La véritable histoire d'Ernesto Guevara
de Pierre Rigoulot

critiqué par Unvola, le 20 août 2020
( - - ans)


La note:  étoiles
Le "Che" : pas un mythe, mais un criminel de masse !
L’historien Pierre Rigoulot nous présente à travers ce livre, la vie et surtout la terrifiante personnalité d’Ernesto Guevara dit le « Che », CRIMINEL, dans la lignée des : Lénine, Trotski, Staline, Mao Zedong, Hô Chi Minh, Pol Pot, Kim Il-Sung… sans oublier évidemment les frères Castro.

Cet assassin est décrit par l’auteur, comme quelqu’un de simple voire de rustre, austère, borné, dur envers lui-même et envers les autres.

La seule chose qui le faisait « vibrer » dans l’existence, était l’application stricto sensu et donc haineuse et violente de l’IDEOLOGIE Marxiste-Léniniste, avec toujours cette sacro-sainte vision classiquement manichéenne, binaire, basique, aberrante et fanatique que les communistes ont de la société.
Car pour eux, la société est composée d’un côté des « gentils amis » : « les hommes nouveaux », et de l’autre des « méchants ennemis » innocents : « les hommes anciens », « ennemis de classe » à exterminer ou à déporter dans les camps de travail, camps de concentration.

Pierre Rigoulot résume très bien cette vision du monde (page 31) : « Tuer rapproche du succès politique ».

En effet, le « Che » TUAIT quiconque s’opposait à lui, il TUAIT au nom de la fanatique idéologie révolutionnaire communiste ; comme l’ont fait, avant lui, tous ses prédécesseurs depuis l’infernale troïka représentée par : Lénine, Trotski et Staline, TOUS TROIS responsables du coup d’Etat bolchevique (communiste) à Petrograd en Russie, du 7 novembre 1917.

Après le coup d’Etat destituant Batista en décembre 1958, Castro envoya Ernesto Guevara dans la vieille forteresse coloniale de la Cabaña à la Havane.
Là, en tant que responsable de la Cabaña, le « Che » exécuta et fit exécuter, pendant plusieurs mois, froidement d’une balle dans la tête (à la « sauce » Soviétique) de nombreux « ennemis de classe » : anciens policiers, militaires, journalistes, commerçants, etc.

Ernesto Guevara possédait « l’art » de TUER, qu’il avait acquis durant la guérilla dans la Sierra Maestra entre 1955 et 1958.

La vie humaine lui était indifférente.
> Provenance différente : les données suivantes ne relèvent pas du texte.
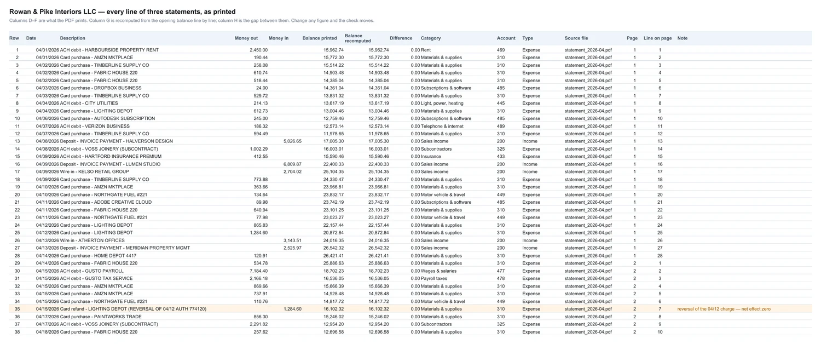
Task: Click the ATHERTON OFFICES 3,143.51 amount
Action: [x=292, y=240]
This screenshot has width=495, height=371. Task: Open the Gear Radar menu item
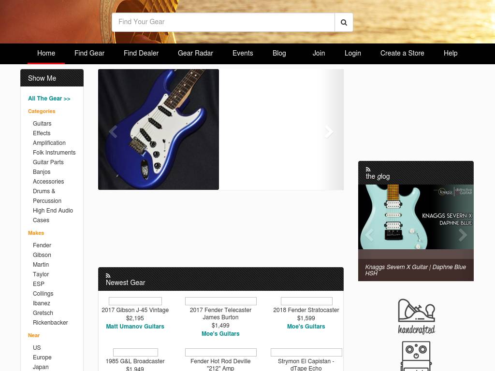[x=195, y=53]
Car il est également responsable (avec ou sans jugements, de toutes manières, truqués et expéditifs, façon procès de Moscou sous Staline) d’avoir fait passer au peloton d’exécutions, des DIZAINES de Cubains innocents.

D’ailleurs, on connaît très bien la fumeuse phrase que le « Che » vociféra à la tribune de la XIXème Assemblée Générale de l’O.N.U. à New York le 11 décembre 1964, s’autorisant au nom de la révolution Cubaine à : FUSILLER (page 59) :

« Oui, nous avons fusillé ; nous fusillons, et nous continuerons de fusiller tant qu’il le faudra ».

Cela a au moins le mérite d’être on ne peut plus clair, sur ce qu’était sa REELLE personnalité.
En effet, son credo était : la guérilla, la dictature ; il considérait la démocratie et les élections comme de la perte de temps et d’énergie.

Il existe une étrange et inquiétante « mode » de nos jours dans nos pays démocratiques, et notamment en France, qui consiste à acheter et/ou à porter des T-shirts et autres babioles à l’effigie du « Che ».
Le fait qu’il ait été un CRIMINEL notoire toute sa vie, devrait donner à réfléchir… à ses « fans ».

Confer également d’autres ouvrages aussi passionnants sur le même thème :
– Jacobo Machover La face cachée du Che ;
– Jacobo Machover Raul et Fidel : La tyrannie des frères ennemis ;
– Jacobo Machover Cuba : mémoires d’un naufrage ;
– Jacobo Machover Cuba : l’aveuglement coupable: Les compagnons de la barbarie.